The FDA's action is "precautionary," the agency noted. Because of the potential risk to enrolled subjects and disruption to the research if on-going studies were abruptly terminated, studies that Coast IRB has already approved will be permitted to continue. However, no new subjects will be allowed to enroll in these studies until there is assurance that the research has undergone adequate review, the FDA said. Coast IRB continues to be obligated to receive and respond to reports of unexpected and serious adverse events as well as to review progress reports submitted by clinical investigators.

IAB Pump catheters classified a Class 1 recall

The FDA has classified a voluntary device recall involving volume connectors for Arrow International's (Reading, Pennsylvania) 30cc, 40cc, and 50cc Intra Aortic Balloon Pump (IAB) catheters as a Class 1 recall, according to Teleflex Medical (Research Triangle Park, North Carolina).

FDA defines Class I recalls as, "a situation in which there is a reasonable probability that the use of or exposure to a violative product will cause serious adverse health consequences or death."

According to Teleflex, this recall is being conducted because a fault in the connector of the pump tubing assembly may result in the volume setting on the pump defaulting to 2.5 cc or 5 cc, rather than the appropriate 30, 40, or 50 cc volume. In patients exhibiting moderate to severe myocardial ischemia or low perfusion states, prolonged exposure to the low default volume may fail to decrease ischemia and increase perfusion, leading to organ injury or infarct and may result in patient death. Prolonged exposure to a device that is inflated to less than 2/3 full could also result in thrombus formation on the IAB and possible subsequent systemic or cerebral thromboembolism, the company noted.

Teleflex said instructions contained in the operator's manual fully describe the necessary warnings and precautions that will identify the issue. The recall notice restates these instructions and references the sections in the owner's manual. If these instructions are followed, the issue for which the product was recalled can be discovered immediately, and the product can be removed and replaced, according to the company.

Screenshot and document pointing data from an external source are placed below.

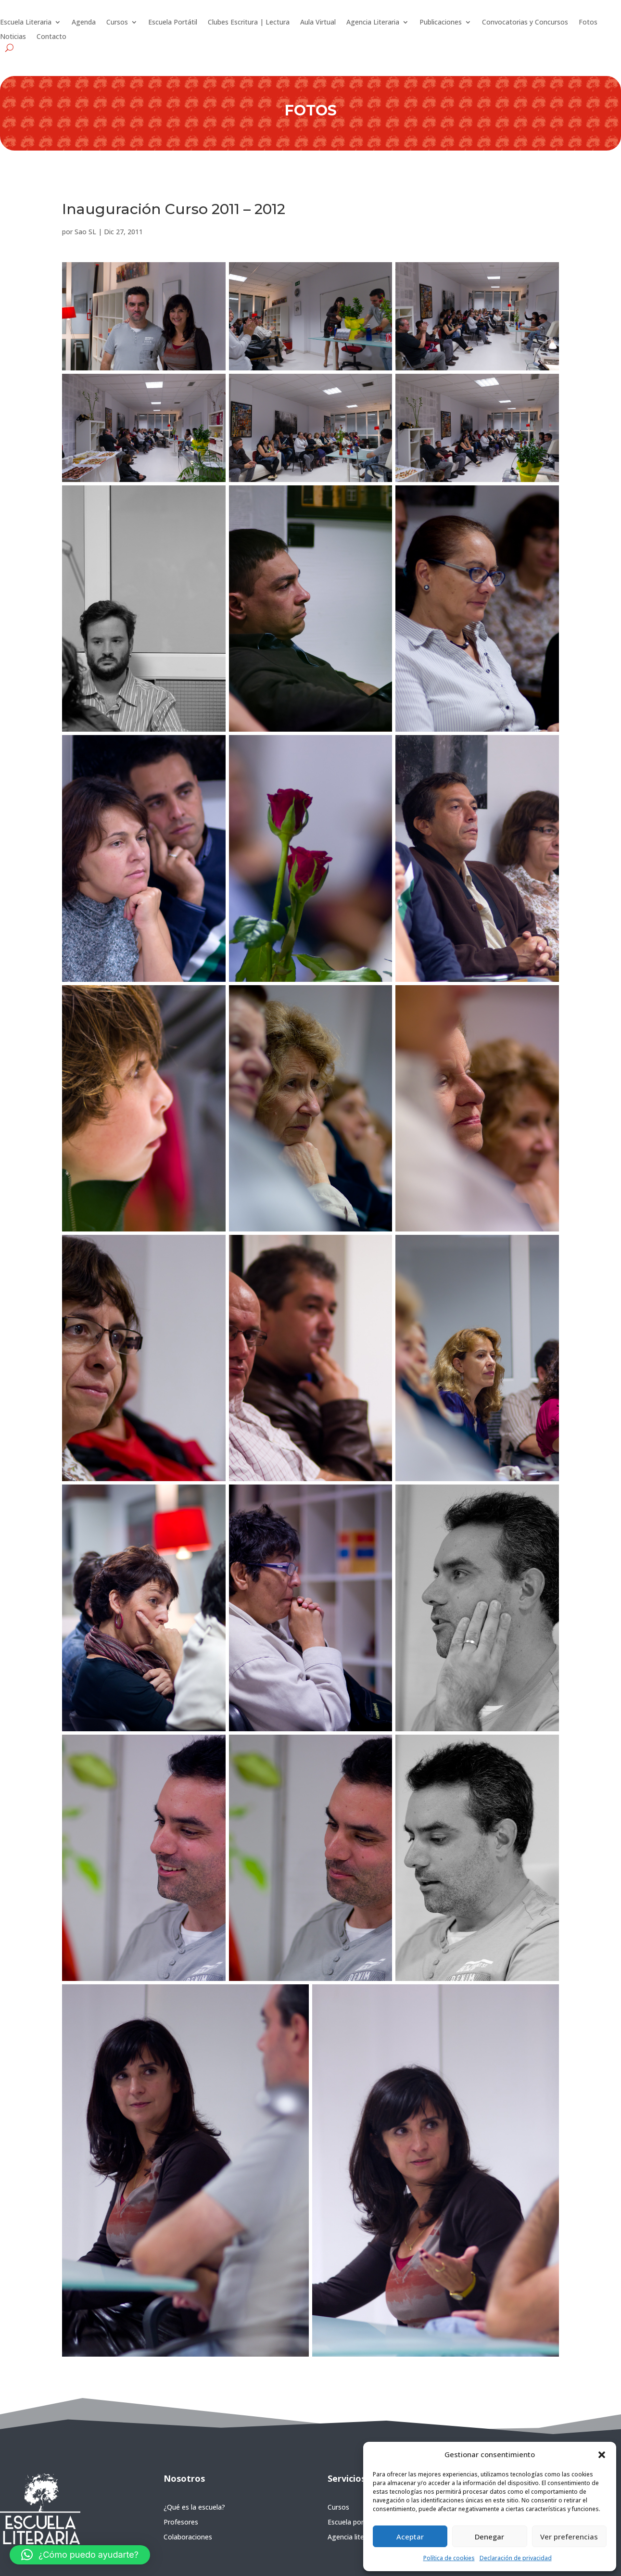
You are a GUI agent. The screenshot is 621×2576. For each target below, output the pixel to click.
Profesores (181, 2521)
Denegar (489, 2536)
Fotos (588, 22)
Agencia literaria (353, 2536)
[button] (602, 2455)
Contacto (51, 37)
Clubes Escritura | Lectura (249, 22)
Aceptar (410, 2536)
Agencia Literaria (372, 22)
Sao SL (85, 231)
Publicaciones (440, 22)
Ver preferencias (569, 2536)
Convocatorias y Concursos (525, 22)
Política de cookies (449, 2558)
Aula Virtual (318, 22)
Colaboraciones (188, 2536)
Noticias (13, 37)
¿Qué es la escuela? (194, 2507)
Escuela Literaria (25, 22)
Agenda (84, 22)
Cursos (117, 22)
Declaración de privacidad (516, 2558)
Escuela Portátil (172, 22)
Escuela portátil (352, 2521)
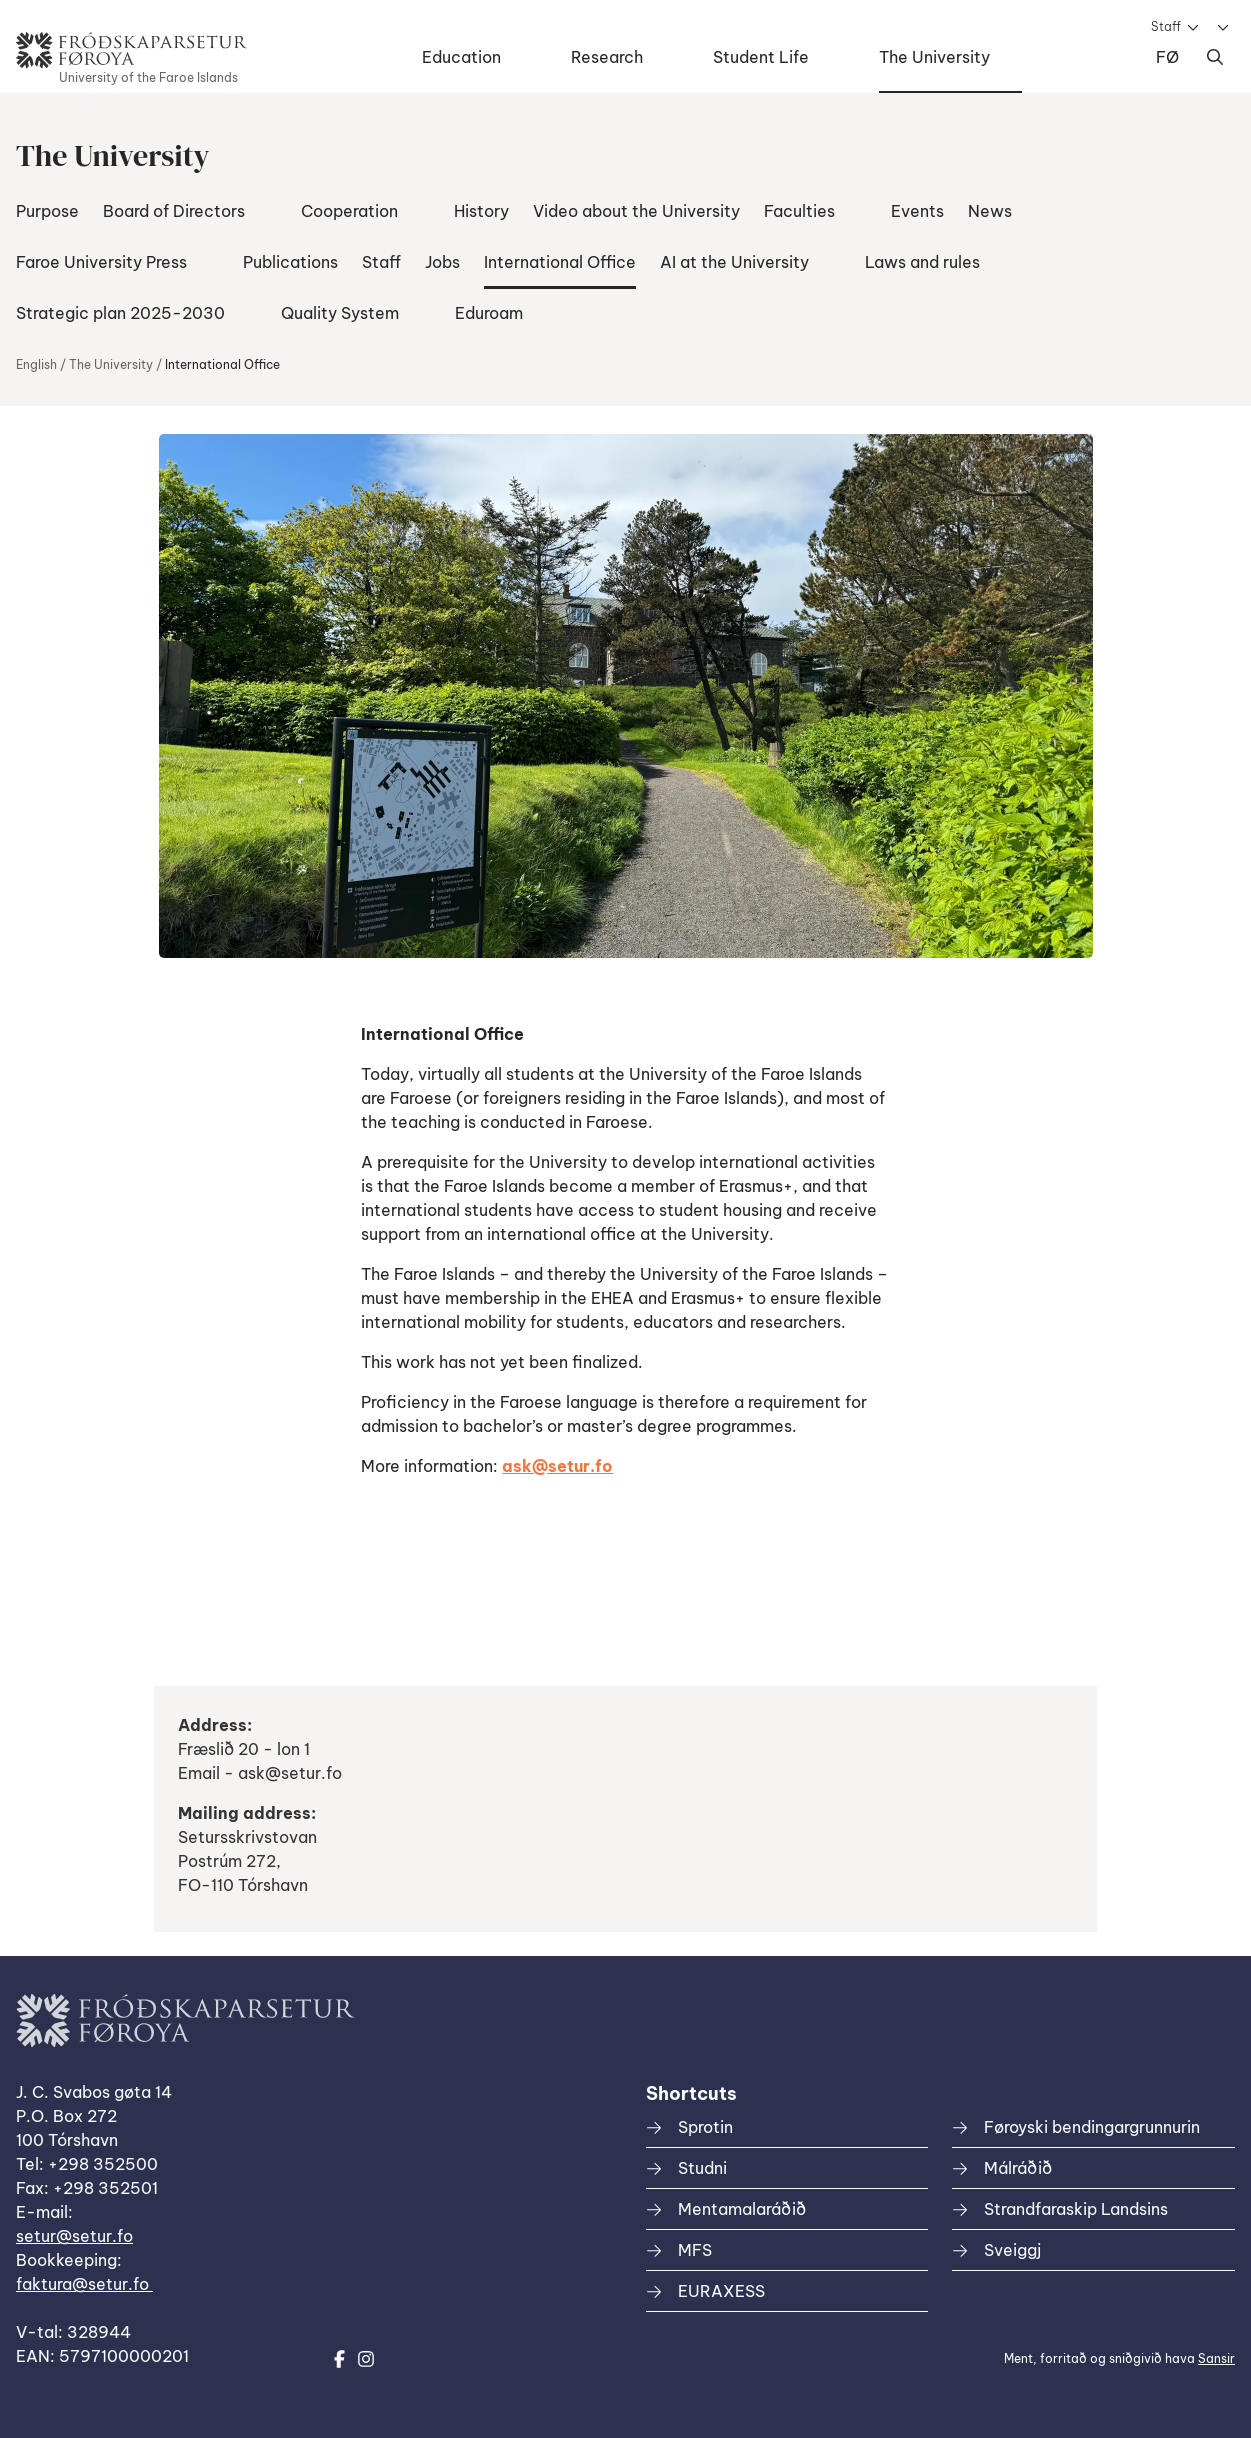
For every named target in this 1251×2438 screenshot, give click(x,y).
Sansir (1216, 2358)
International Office (560, 262)
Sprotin (705, 2127)
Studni (702, 2168)
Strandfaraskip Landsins (1076, 2209)
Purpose (47, 211)
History (481, 211)
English (36, 364)
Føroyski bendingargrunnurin (1092, 2127)
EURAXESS (721, 2291)
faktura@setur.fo (84, 2284)
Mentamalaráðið (742, 2209)
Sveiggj (1012, 2250)
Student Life (761, 57)
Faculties (799, 211)
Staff (1166, 26)
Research (607, 57)
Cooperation (349, 211)
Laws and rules (922, 262)
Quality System (340, 313)
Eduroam (489, 313)
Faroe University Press (101, 262)
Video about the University (636, 211)
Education (461, 57)
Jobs (442, 262)
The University (934, 57)
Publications (290, 262)
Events (917, 211)
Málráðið (1018, 2168)
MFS (695, 2250)
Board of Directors (174, 211)
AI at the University (734, 262)
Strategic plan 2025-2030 (120, 313)
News (990, 211)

Arrow notified both domestic and foreign hospitals and distributors via an urgent medical device recall letter on Feb. 2 that it had become aware that the blue connector for the 40cc IAB was not properly recognized by the Arrow IAB Pump system. This recall involved the retrieval of unused product, issuance of mitigation instructions for patients and/or facilities in critical need, and the replacement of pump tubing assemblies.

At this time, there have been 25 complaints of this issue and no reports of patient injury. About 423 lots are affected by this recall for a total 45,211 units.

A list of products and lot numbers affected by this recall as well as the original recall notice can be found at Arrow's website: http://www.arrowintl.com/iab_recall.asp.

Advamed Accepting presentation applications

MedTech companies interested in raising capital, partnering products or initiating strategic alliances are encouraged to apply for a presentation slot at AdvaMed 2009. Open to companies at all stages of development, presentation applications will be competitively evaluated and selected by a committee of industry leaders and stakeholders, AdvaMed said.

Applications can be submitted online at www.AdvaMed2009.com and will be evaluated on a variety of criteria including: stage of development, IP protection, timing of next capital raise, whether the technology is available for license, and overall appeal. The deadline for presentation applications is July 10. Selected companies will be assigned a nine-minute time slot to present to leading investors and potential partners attending AdvaMed 2009.

"To bring new ideas to life requires not only creativity but, also, strategic partners, market expertise and funding. These are the building blocks for successful enterprise and AdvaMed 2009 company presentations enable industry innovators to maximize their business development and capital formation opportunities," said AdvaMed President/CEO Stephen Ubl.

According to AdvaMed, 1,400 industry leaders and stakeholders are expected to attend AdvMed 2009.